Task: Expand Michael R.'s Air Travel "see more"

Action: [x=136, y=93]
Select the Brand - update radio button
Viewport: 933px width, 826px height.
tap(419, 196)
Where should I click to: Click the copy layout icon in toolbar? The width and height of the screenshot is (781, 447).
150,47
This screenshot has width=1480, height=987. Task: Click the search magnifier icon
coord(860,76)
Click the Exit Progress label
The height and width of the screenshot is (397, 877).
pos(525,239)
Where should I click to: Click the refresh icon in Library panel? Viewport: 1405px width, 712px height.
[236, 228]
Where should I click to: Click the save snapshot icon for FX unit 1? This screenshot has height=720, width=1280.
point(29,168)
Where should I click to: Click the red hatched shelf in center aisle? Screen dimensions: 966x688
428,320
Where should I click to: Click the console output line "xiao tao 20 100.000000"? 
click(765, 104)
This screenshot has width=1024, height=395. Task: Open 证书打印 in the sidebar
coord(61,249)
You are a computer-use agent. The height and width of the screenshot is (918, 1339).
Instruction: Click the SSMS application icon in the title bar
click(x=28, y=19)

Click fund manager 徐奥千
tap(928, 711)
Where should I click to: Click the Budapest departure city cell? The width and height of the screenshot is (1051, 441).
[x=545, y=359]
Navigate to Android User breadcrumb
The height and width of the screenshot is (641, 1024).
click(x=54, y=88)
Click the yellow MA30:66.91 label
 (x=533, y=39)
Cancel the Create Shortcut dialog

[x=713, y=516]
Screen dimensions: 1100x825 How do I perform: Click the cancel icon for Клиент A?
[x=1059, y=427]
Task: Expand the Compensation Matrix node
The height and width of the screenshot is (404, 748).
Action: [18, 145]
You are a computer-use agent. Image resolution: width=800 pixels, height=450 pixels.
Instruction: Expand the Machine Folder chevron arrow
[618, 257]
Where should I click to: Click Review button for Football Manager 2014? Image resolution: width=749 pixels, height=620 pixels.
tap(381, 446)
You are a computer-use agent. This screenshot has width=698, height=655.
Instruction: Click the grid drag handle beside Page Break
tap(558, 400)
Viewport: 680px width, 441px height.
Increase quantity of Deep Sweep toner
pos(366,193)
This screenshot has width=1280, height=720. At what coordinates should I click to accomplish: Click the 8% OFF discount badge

### WHAT THE EXERCISE ASKS
Everything in the listing should be transcribed exactly.

### REPLY TO THE TASK
Task: Expand Michael R.'s Air Travel "see more"

Action: [x=136, y=93]
Select the Brand - update radio button
Viewport: 933px width, 826px height.
tap(419, 196)
Where should I click to: Click the copy layout icon in toolbar? The width and height of the screenshot is (781, 447).
150,47
This screenshot has width=1480, height=987. Task: Click the search magnifier icon
coord(860,76)
Click the Exit Progress label
The height and width of the screenshot is (397, 877).
pos(525,239)
Where should I click to: Click the refresh icon in Library panel? Viewport: 1405px width, 712px height.
[236, 228]
Where should I click to: Click the save snapshot icon for FX unit 1? This screenshot has height=720, width=1280.
point(29,168)
Where should I click to: Click the red hatched shelf in center aisle? Screen dimensions: 966x688
428,320
Where should I click to: Click the console output line "xiao tao 20 100.000000"? 
click(765, 104)
This screenshot has width=1024, height=395. Task: Open 证书打印 in the sidebar
coord(61,249)
You are a computer-use agent. The height and width of the screenshot is (918, 1339).
Instruction: Click the SSMS application icon in the title bar
click(x=28, y=19)

Click fund manager 徐奥千
tap(928, 711)
Where should I click to: Click the Budapest departure city cell? The width and height of the screenshot is (1051, 441).
[x=545, y=359]
Navigate to Android User breadcrumb
The height and width of the screenshot is (641, 1024).
click(x=54, y=88)
Click the yellow MA30:66.91 label
 (x=533, y=39)
Cancel the Create Shortcut dialog

[x=713, y=516]
Screen dimensions: 1100x825 How do I perform: Click the cancel icon for Клиент A?
[x=1059, y=427]
Task: Expand the Compensation Matrix node
The height and width of the screenshot is (404, 748).
Action: [18, 145]
You are a computer-use agent. Image resolution: width=800 pixels, height=450 pixels.
Instruction: Expand the Machine Folder chevron arrow
[618, 257]
Where should I click to: Click Review button for Football Manager 2014? Image resolution: width=749 pixels, height=620 pixels.
tap(381, 446)
You are a computer-use agent. This screenshot has width=698, height=655.
Instruction: Click the grid drag handle beside Page Break
tap(558, 400)
Viewport: 680px width, 441px height.
Increase quantity of Deep Sweep toner
pos(366,193)
This screenshot has width=1280, height=720. At what coordinates should I click to accomplish: Click the 8% OFF discount badge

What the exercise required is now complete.